O solstício de inverno de 2023, considerado o dia mais curto do ano (por causa do menor tempo de incidência de luz solar), ocorre nesta quarta-feira (21) e marca o início da estação mais fria no Hemisfério Sul, que seguirá até 23 de setembro próximo. Segundo o Instituto Nacional de Pesquisas Espaciais (Inpe), com a influência do fenômeno El Niño, a previsão é que, na maior parte do Sudeste do País, o período seja marcado por tardes quentes e temperaturas baixas à noite, com predomínio de tempo seco. Inclusive, em Bauru, a expectativa é de que este primeiro dia tenha céu aberto, com mínima de 12 graus e máxim issa Bastos a de 27, de acordo com o Instituto Nacional de Meteorologia (Inmet).

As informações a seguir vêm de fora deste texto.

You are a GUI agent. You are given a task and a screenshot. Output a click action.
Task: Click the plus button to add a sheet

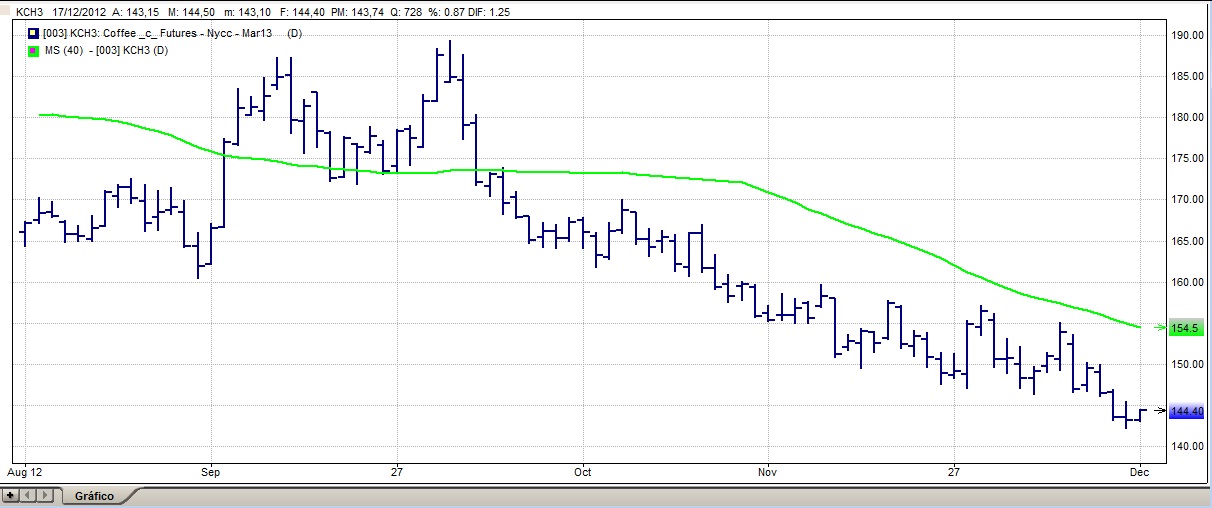tap(11, 495)
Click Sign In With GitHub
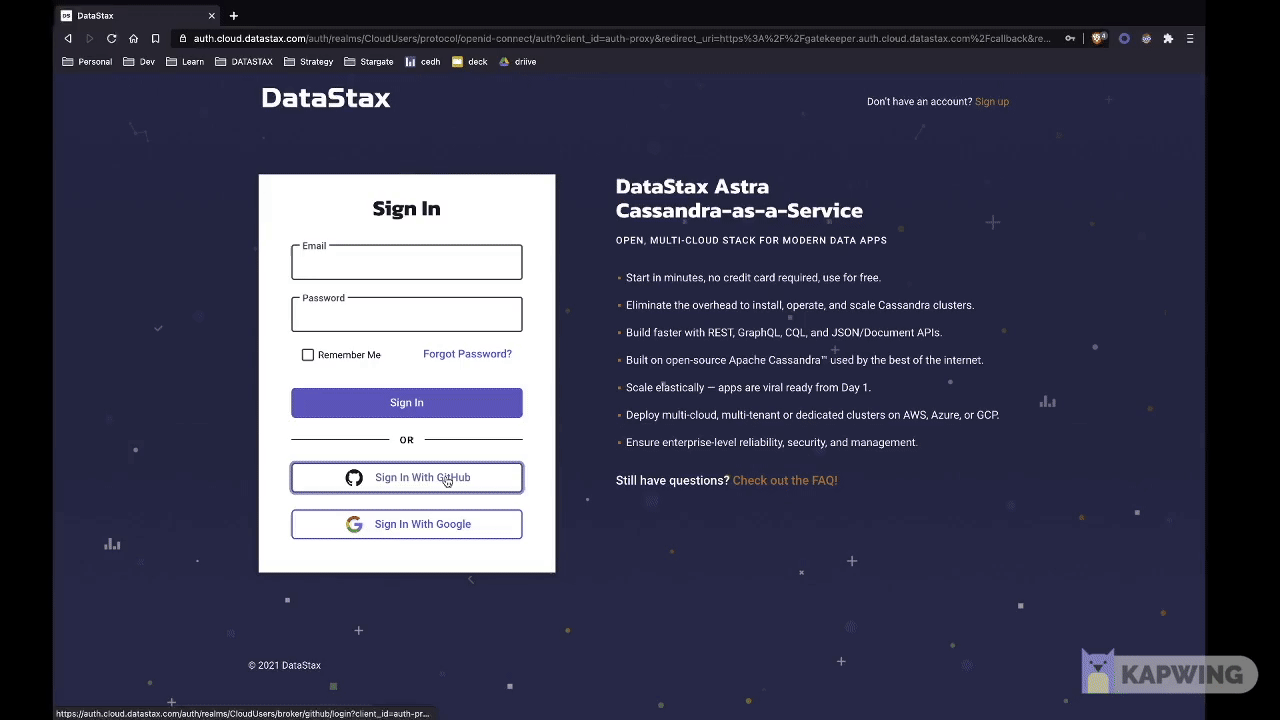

De acordo com a meteorologista Caroline Vidal, do Inpe, o outono e inverno já são caracterizados pela estiagem no Sudeste, até quando não há impacto de fenômenos climáticos. "Este ano, porém, mesmo com o El Niño ainda em intensidade fraca, poderemos ter uma estação com o volume de chuvas ligeiramente abaixo da média, em comparação com anos anteriores", explica.
A informação reforça o alerta para os cuidados relacionados à baixa umidade relativa do ar, que pode causar danos à saúde e facilitar a propagação de incêndios, principalmente em áreas de vegetação.
MAIOR IMPACTO
Por outro lado, a meteorologista analisa que o maior impacto do El Niño será, de maneira geral, nos termômetros, que deverão permanecer acima do comum para a estação em grande parte do Sudeste do País nos próximos três meses, com as máximas podendo ultrapassar 25 graus à tarde. "No entanto, não é descartada a possibilidade de quedas bruscas pontuais na temperatura, devido à entrada de massas de ar frio", complementa.
Outra característica deste período é a grande diferença entre máximas e mínimas, chamada de amplitude térmica. O fenômeno é explicado pelos dias de céu aberto, de tempo seco e sem nuvens, que permitem a alta incidência de raios solares e o rápido aquecimento da Terra, assim como seu resfriamento quando o Sol se põe.